Para compreender porque o processo de industrialização
brasileiro não tirou o país da lista
das nações periféricas e dependentes,
Angelita Souza voltou a fita até o início
do processo de industrialização com
Getúlio Vargas, nos anos 1930, revendo-a até
a parte protagonizada pelos presidentes militares,
com ênfase no governo Geisel. Em foco, o Estado
e seu papel no sonho da modernização,
completando-se o tripé com o capital nacional
e o capital estrangeiro. O Estado brasileiro
foi ao mesmo tempo deus e diabo. Deus, porque sempre
foi visto como onipotente, dotado de força
transformadora, capaz de induzir e conduzir o processo
de desenvolvimento. Diabo, porque sua presença
acentuada na economia bloqueou a formação
de uma burguesia empreendedora, dando lugar a um empresariado
avesso ao risco e dependente dos governos, afirma.
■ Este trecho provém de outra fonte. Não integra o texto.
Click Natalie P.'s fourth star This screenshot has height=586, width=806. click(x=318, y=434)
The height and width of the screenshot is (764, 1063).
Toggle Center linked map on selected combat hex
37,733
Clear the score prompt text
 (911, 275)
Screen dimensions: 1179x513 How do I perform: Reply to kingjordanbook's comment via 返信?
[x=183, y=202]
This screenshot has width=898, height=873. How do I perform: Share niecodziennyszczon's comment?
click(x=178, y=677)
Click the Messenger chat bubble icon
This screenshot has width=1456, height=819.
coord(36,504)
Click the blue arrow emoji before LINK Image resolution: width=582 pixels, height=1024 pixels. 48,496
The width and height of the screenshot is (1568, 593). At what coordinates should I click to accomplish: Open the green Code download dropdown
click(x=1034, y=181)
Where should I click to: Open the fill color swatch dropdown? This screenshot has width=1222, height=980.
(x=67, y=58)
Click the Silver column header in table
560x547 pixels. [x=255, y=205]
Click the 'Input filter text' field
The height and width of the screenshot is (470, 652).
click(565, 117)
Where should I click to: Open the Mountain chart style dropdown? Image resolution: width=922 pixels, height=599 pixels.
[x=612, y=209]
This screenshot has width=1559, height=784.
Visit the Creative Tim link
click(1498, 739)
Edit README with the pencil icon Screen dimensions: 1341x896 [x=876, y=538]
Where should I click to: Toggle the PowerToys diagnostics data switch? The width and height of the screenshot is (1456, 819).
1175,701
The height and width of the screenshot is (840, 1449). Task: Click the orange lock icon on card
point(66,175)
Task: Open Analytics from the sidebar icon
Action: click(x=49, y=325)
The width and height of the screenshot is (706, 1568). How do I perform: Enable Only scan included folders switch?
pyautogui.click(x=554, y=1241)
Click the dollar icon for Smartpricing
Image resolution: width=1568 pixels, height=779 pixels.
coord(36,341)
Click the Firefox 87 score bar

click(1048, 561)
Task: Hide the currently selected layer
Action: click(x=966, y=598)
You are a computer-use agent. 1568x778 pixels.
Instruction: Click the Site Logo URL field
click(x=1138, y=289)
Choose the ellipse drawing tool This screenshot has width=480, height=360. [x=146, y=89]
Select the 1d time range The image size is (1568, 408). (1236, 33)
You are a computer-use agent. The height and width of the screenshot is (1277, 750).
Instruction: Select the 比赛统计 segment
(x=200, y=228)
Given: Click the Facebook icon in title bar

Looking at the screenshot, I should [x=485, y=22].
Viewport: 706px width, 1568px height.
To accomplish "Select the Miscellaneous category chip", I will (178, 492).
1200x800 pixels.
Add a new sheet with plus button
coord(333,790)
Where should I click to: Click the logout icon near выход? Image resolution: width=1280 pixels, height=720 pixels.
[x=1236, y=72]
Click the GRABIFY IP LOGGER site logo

Angelita Souza observa que esse Estado forte, contraditoriamente,
mostrou-se fraco no enfrentamento dos interesses das
forças economicamente dominantes (atrasadas
ou modernas), sendo incapaz de cobrar resultados e
impor perdas ao grande capital privado, nacional ou
estrangeiro. O caráter conservador da
transição, optando-se sempre pelos caminhos
de menor resistência, levou ao desperdício
de oportunidades para a efetivação de
reformas necessárias à democratização
do capitalismo brasileiro, condição
básica para o progresso social, critica.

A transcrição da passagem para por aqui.